Hi Mark,
Sorry for muddying the waters with my comment regarding XFTP.  In my reply, I
made the assumption that Graham was using a (momentary) point-to-point
connection on a private VSAT network.  That is the scenario that is used by most
of systems with which I am familiar.
Also, I should have made it clear that I have no real experience with the
technique described in the XFTP paper... just that I was very impressed that you
had found an application-level workaround for an underlying protocol problem.  I
can certainly understand how the approach could lead to excessive congestion.
Thank you for the interesting reference to the Floyd and Fall paper.

### INPUT RECORDS
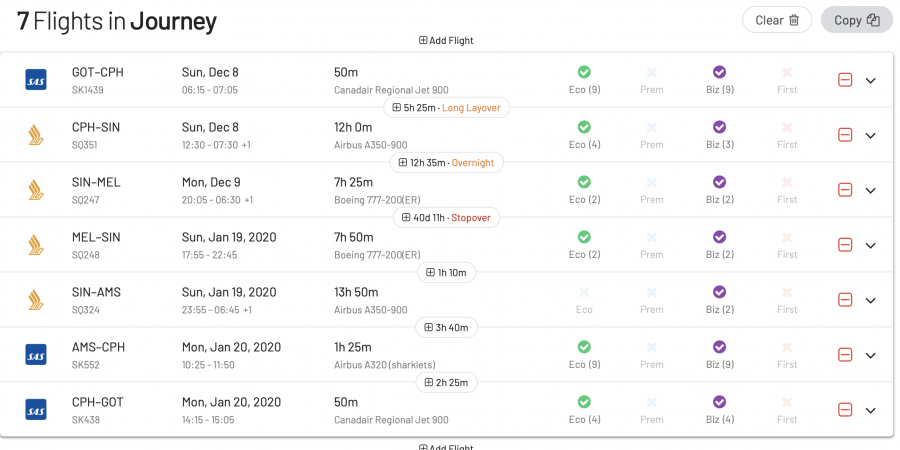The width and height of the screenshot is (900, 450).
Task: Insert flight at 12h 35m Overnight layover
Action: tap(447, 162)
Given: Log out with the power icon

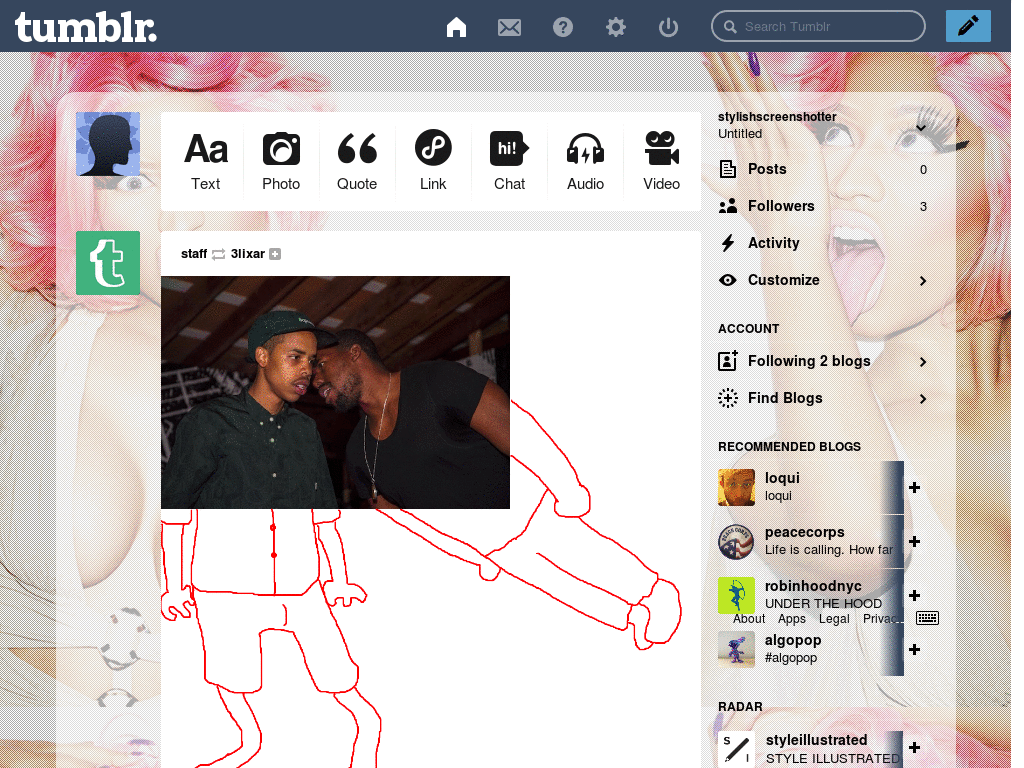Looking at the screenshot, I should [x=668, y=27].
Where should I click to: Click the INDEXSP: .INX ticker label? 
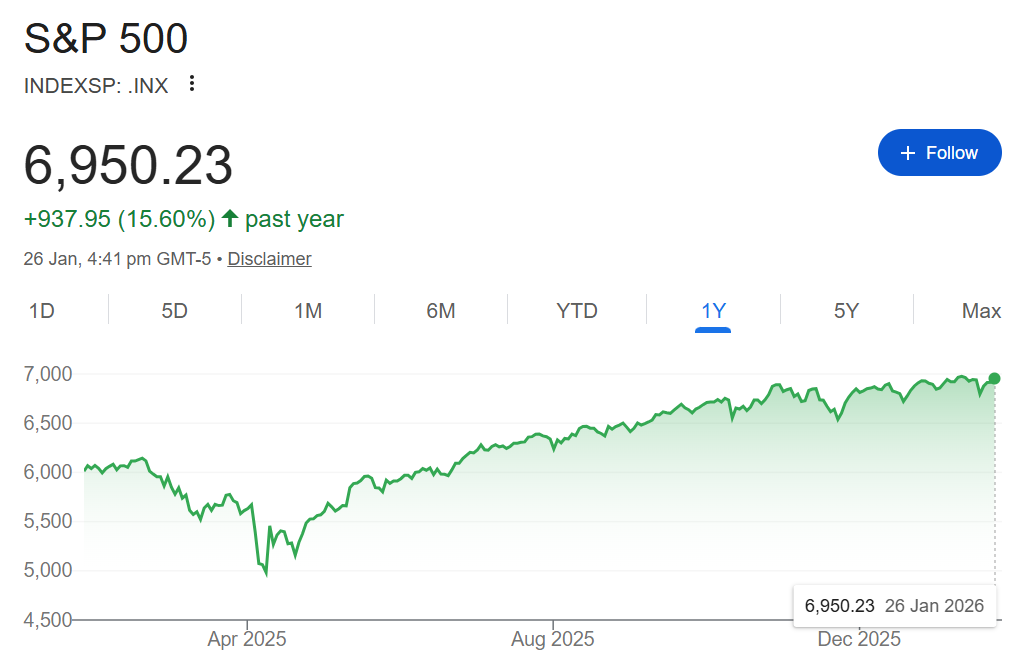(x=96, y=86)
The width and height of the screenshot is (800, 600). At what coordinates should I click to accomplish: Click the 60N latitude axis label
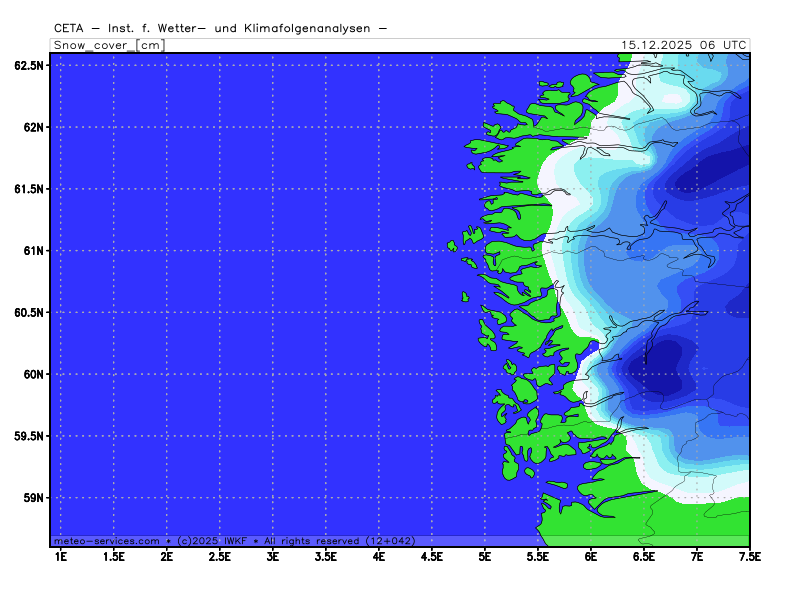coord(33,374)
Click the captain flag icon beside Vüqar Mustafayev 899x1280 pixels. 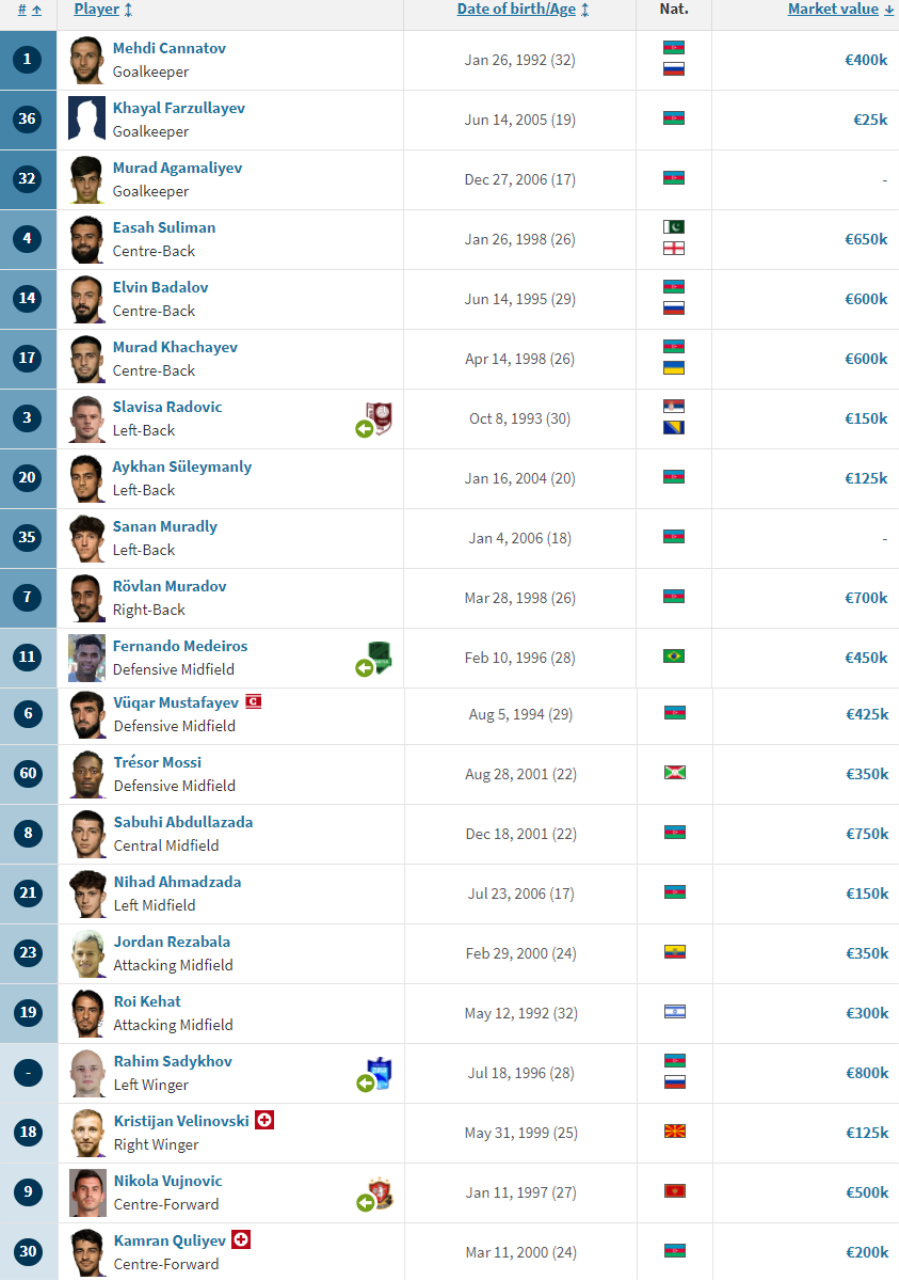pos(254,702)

---

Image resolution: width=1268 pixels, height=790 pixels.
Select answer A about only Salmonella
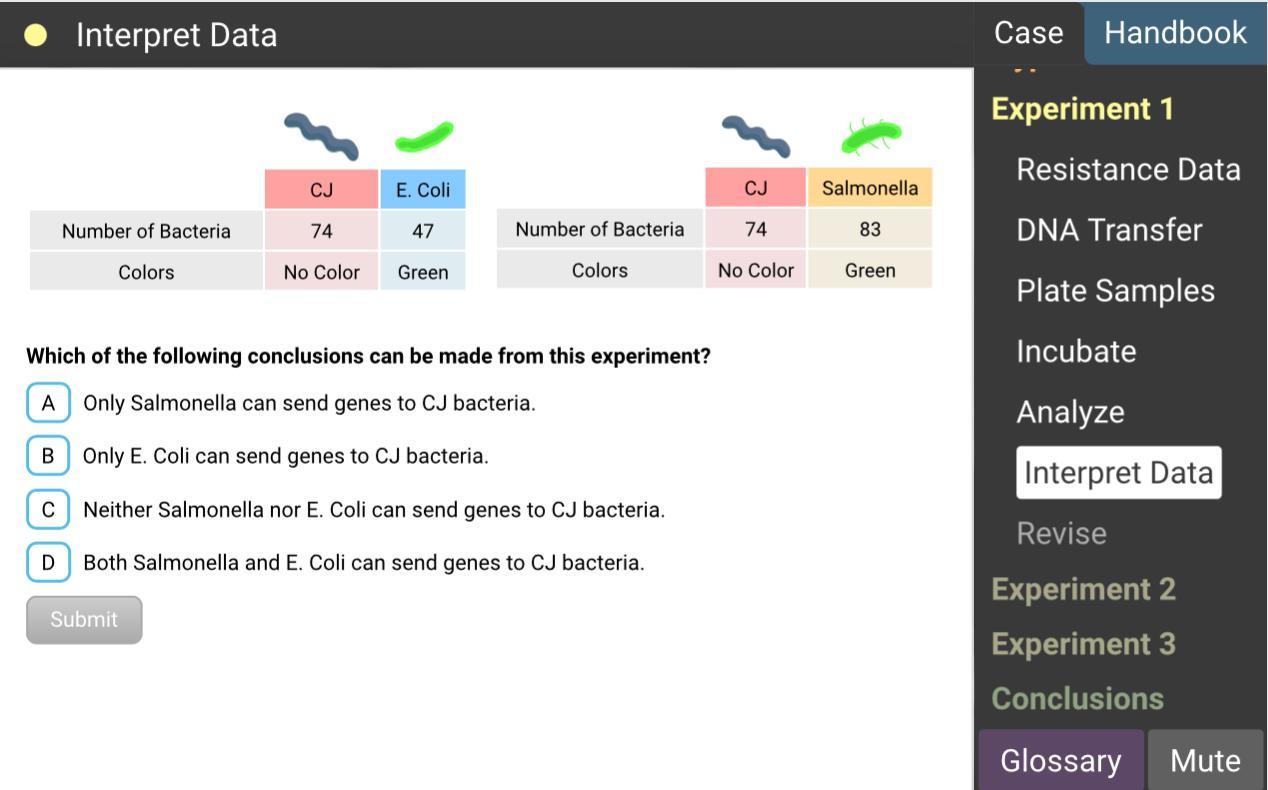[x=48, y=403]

### CHALLENGES
• 1. In the entries, replace "answer" with "option" in the part that opens with the line containing "Image resolution: width=1268" and closes with the line containing "[x=48, y=403]", and give only those lines, without the pictures.
• 2. Carry on the email about XFTP from its last sentence.
The email and the two blocks of entries are unrelated material.

### TASK-BY-TASK RESULTS
• 1.
Image resolution: width=1268 pixels, height=790 pixels.
Select option A about only Salmonella
[x=48, y=403]

• 2.
Best regards,
David Godwin
Petroleum/C-Store Development Engineer 
VeriFone, a division of Hewlett-Packard 
Office: (727) 953-4072  Fax: (727) 953-4001 
http://www.verifone.hp.com 
Mailto:[email protected] 
> -----Original Message-----
> From:	Mark Allman [SMTP:[email protected]]
> Sent:	Friday, February 11, 2000 8:23 AM
> To:	David Godwin
> Cc:	'[email protected]'; [email protected]
> Subject:	Re: nt to nt tcpsat problems 
> 
> 
> > Sounds like you might want to try XFTP (see
> > http://roland.grc.nasa.gov/~mallman/papers/wosbis.ps).  Also,
> > there are some interesting papers at
> > http://tcpsat.lerc.nasa.gov/tcpsat/papers.html.
> 
> Actually, xftp is the *wrong* thing to use.  XFTP was an
> experiment.  It is inappropriate for use on shared networks, as its
> congestion response is not similar to that used by TCP (it ends up
> being N times more aggressive because you are using N connections).
> See the following paper for a discussion about why using multiple
> flows is not appropriate from a congestion control perspective...
> 
> 
>     Floyd, S., and Fall, K., Promoting the Use of End-to-End
>     Congestion Control in the Internet, IEEE/ACM Transactions on
>     Networking, August 1999.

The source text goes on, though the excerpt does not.